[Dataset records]
-=-=-

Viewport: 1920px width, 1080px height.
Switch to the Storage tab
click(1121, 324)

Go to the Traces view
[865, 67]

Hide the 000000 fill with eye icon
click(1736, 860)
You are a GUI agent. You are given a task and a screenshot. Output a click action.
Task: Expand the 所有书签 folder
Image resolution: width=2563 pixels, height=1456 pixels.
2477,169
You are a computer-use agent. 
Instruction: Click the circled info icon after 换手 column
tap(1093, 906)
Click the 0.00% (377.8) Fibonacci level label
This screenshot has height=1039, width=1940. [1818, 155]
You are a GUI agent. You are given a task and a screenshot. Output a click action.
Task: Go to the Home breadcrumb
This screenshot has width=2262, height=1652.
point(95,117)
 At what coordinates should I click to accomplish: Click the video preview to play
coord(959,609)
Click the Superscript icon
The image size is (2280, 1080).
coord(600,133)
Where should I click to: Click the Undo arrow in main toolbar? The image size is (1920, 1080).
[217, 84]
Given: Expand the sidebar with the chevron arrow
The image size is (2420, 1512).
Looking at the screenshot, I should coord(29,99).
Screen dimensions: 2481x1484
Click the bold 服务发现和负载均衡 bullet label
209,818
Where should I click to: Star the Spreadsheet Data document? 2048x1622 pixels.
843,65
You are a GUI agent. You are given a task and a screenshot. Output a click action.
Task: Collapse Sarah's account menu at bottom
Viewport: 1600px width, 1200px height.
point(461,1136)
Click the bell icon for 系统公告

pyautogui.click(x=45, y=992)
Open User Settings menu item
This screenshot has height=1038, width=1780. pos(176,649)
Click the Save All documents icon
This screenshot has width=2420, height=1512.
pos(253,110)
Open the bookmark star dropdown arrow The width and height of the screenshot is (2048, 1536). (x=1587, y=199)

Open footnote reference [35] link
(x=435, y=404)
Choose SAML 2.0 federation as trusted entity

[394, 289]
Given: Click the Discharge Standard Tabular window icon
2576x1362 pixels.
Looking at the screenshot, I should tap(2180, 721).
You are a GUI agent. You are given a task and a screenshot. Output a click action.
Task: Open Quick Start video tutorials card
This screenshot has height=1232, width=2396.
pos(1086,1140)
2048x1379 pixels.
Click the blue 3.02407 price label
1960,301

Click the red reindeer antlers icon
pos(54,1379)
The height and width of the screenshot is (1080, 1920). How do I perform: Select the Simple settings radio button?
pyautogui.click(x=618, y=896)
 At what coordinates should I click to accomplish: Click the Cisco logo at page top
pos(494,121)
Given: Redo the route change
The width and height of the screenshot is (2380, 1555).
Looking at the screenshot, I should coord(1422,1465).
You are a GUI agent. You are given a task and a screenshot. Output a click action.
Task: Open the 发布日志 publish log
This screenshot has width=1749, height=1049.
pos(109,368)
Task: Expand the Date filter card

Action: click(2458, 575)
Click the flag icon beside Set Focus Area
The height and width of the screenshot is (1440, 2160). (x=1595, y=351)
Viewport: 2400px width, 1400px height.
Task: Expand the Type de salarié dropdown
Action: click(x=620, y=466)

-=-=-

Give back exactly the lines from the first line of the records through the line holding "Task: Expand the 所有书签 folder", including both of those lines and leaving out all others.

RESPONSE BOX>
Viewport: 1920px width, 1080px height.
Switch to the Storage tab
click(1121, 324)

Go to the Traces view
[865, 67]

Hide the 000000 fill with eye icon
click(1736, 860)
You are a GUI agent. You are given a task and a screenshot. Output a click action.
Task: Expand the 所有书签 folder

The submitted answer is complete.